* _Excerpt to read_

>> Begin

# Contemplating adding a canister filter



## cadeucsb (Nov 4, 2004)

I have an emp280 right now... but i have 4 rbps in a 58gal (36x18x20)... prolly have 3 in there for life. I might in the future beef up my filtration and I am wondering if I can add just a cheap fluval or XP1 and get some benefit.

I dont want to spend a ton since i already have a filter, but i am wondering if there would even be enough benefit from a lower level canister to justify the cost...


----------



## shutter13 (Jun 23, 2004)

penguin 330 wouldnt be a bad idea at all... its only $23 from bigals

probaly better than an xp1


----------



## cadeucsb (Nov 4, 2004)

thanks..however im looking for a canister... i have a hang on the back filter already.


----------



## Fresh (Feb 8, 2004)

go with a xp3 then you'll have 600gph which you need with a 58g tank and 4p's

btw 3 for life wouldnt work, tanks too short


----------



## cadeucsb (Nov 4, 2004)

Fresh said:


> go with a xp3 then you'll have 600gph which you need with a 58g tank and 4p's
> 
> btw 3 for life wouldnt work, tanks too short
> [snapback]799785[/snapback]​


guess they are gonna have to deal with it







i have had many say 3 will be fine for life... 4 will be fine a long while... i did my research









the footprint of my tank will easily support 3... 36x18.5


----------



## Fresh (Feb 8, 2004)

cadeucsb said:


> guess they are gonna have to deal with it
> 
> 
> 
> ...


thats a good way to treat your p's, really.

easily? they have a 3ft of swimming room man, thats like you and 2 dudes living in a jail cell.


----------



## cadeucsb (Nov 4, 2004)

bah.. read the post in the discussion forum... the living in a closet example is ridiculous... 20 gal a piece for each piranha isnt enough? gonna have to disagree with any such logic... or how about a 250gal tank for 3 Ps? that would be enough wouldnt it?

>> End

* _Source excerpt_

>> Begin

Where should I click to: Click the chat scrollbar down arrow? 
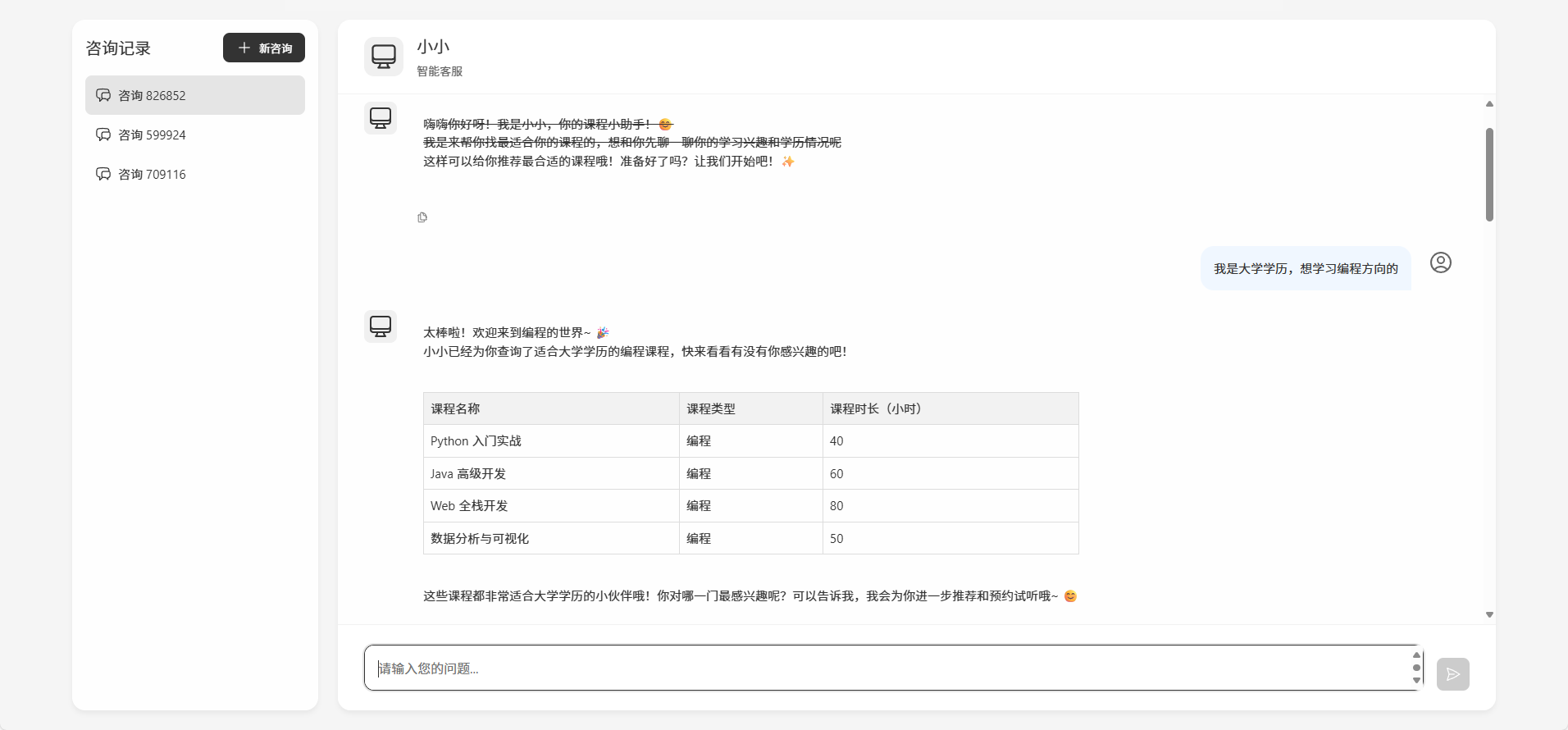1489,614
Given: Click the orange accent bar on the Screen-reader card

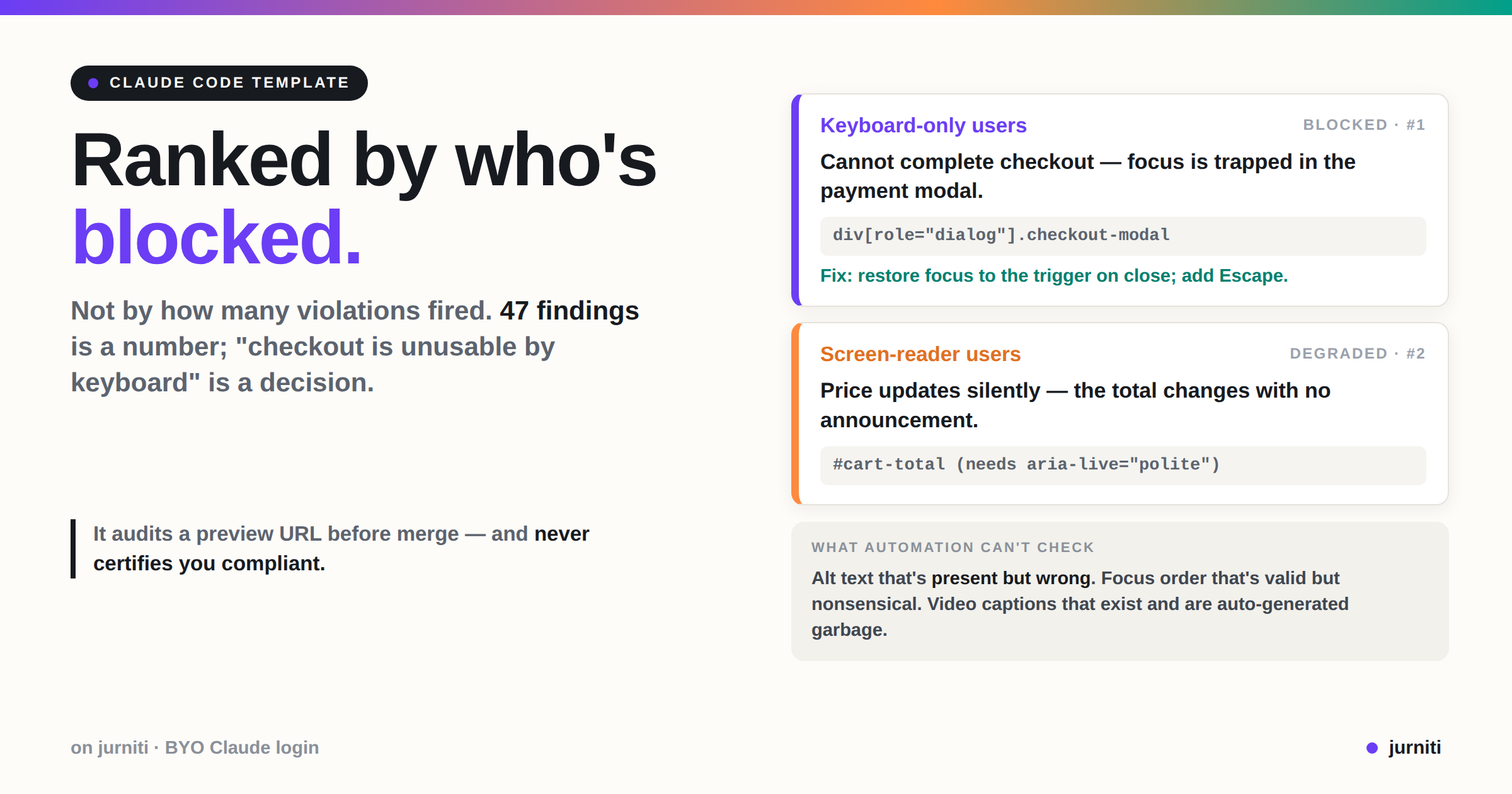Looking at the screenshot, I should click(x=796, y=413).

>> End

* _What is asked_
(A) Set down the passage of the canister filter thread that begins at the words "I dont want" and stops after the words "(Jun 23, 2004)".
(B) Using the canister filter thread, answer:
(i) Which filter does cadeucsb already have?
(ii) What price does shutter13 quote for the penguin 330, and from which store?
(iii) How many gallons per hour does Fresh say an xp3 would give?
(C) In the canister filter thread, why does Fresh say keeping three for life wouldn't work?
Work only from the canister filter thread.

* _Solutions to each task_
(A)
I dont want to spend a ton since i already have a filter, but i am wondering if there would even be enough benefit from a lower level canister to justify the cost...


----------



## shutter13 (Jun 23, 2004)

(B)
(i) An emp280.
(ii) $23, from bigals.
(iii) 600gph.

(C) Fresh says the tank is too short. The fish would have only 3 ft of swimming room, which Fresh compares to three people living in a jail cell.